Exercise prompt: Your output should be the entries below, from the first line up to and including the line with "Image resolution: width=1372", reproduced exactly and with no other lines.

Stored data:

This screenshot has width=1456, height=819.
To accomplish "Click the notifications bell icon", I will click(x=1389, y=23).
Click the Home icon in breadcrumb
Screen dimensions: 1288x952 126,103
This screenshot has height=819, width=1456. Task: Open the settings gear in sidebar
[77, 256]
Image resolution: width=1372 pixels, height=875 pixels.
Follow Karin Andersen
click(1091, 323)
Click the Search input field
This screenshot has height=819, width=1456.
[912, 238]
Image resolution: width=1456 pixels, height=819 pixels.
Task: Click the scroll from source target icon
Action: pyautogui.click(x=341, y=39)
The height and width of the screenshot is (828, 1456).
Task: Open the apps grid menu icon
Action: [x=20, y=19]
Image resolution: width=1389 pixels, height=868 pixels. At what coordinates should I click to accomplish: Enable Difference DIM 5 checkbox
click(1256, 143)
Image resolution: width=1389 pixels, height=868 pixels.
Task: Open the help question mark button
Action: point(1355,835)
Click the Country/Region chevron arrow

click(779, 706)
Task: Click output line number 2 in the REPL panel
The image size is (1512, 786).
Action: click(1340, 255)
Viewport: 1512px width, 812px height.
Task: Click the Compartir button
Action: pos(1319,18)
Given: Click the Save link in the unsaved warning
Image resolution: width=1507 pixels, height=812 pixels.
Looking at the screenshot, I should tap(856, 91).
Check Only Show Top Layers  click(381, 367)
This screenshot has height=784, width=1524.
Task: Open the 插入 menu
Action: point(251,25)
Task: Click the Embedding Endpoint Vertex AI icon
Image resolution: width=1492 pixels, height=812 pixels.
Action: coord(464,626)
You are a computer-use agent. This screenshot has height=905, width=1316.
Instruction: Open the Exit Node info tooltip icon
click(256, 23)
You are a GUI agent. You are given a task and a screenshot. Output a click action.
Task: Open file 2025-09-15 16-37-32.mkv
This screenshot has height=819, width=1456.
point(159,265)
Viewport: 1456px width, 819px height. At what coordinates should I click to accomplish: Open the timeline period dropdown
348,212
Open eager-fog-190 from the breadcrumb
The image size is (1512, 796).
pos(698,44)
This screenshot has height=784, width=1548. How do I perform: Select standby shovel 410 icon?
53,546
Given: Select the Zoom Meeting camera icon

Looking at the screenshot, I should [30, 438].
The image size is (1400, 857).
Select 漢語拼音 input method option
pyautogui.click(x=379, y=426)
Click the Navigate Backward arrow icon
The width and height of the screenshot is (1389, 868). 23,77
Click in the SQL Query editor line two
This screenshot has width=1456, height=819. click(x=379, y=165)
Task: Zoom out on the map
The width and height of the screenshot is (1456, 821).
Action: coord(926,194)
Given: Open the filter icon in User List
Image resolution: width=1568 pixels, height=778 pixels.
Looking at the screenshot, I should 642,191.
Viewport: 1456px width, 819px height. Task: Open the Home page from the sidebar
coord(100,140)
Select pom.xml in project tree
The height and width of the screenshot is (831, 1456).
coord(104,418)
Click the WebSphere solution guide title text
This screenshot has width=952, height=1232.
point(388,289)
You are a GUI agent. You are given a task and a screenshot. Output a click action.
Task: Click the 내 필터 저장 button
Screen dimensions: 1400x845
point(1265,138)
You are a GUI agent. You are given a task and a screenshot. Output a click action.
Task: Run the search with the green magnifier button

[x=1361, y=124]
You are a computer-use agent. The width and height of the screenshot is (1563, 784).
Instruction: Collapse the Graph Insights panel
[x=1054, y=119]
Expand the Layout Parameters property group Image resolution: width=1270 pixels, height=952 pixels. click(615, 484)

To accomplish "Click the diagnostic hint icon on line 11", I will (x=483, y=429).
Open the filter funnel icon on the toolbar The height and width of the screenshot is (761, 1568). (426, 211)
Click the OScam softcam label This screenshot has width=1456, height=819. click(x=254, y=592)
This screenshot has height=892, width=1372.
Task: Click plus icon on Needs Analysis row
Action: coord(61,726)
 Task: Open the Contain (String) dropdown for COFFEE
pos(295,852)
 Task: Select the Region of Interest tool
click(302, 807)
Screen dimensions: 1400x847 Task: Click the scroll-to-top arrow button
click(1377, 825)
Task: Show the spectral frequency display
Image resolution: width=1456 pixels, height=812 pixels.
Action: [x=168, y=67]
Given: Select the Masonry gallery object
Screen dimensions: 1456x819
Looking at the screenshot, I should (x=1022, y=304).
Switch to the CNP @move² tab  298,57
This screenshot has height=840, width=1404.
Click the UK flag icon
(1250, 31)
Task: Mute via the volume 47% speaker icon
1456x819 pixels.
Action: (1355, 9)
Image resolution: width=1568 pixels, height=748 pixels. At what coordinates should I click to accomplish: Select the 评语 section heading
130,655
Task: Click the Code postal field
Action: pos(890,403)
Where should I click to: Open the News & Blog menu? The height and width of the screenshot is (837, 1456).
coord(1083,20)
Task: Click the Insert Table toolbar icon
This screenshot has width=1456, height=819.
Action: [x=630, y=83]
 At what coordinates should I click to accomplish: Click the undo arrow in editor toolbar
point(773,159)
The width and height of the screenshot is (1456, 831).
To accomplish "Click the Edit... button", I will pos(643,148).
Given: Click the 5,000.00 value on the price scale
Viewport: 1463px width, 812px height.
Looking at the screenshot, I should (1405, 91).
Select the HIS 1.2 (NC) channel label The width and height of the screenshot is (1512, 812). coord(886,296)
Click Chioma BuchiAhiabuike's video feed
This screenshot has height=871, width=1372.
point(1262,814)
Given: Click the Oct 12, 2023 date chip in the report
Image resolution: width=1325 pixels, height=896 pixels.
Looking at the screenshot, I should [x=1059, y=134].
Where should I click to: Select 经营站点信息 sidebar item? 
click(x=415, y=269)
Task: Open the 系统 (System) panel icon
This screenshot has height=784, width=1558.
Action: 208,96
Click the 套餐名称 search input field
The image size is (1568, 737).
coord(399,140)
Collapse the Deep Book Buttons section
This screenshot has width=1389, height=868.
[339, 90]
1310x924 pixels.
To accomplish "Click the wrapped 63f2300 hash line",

Output below:
This screenshot has width=1456, height=819.
To accomplish "Click the notifications bell icon", I will click(x=1389, y=23).
Click the Home icon in breadcrumb
Screen dimensions: 1288x952 126,103
This screenshot has height=819, width=1456. Task: Open the settings gear in sidebar
[77, 256]
Image resolution: width=1372 pixels, height=875 pixels.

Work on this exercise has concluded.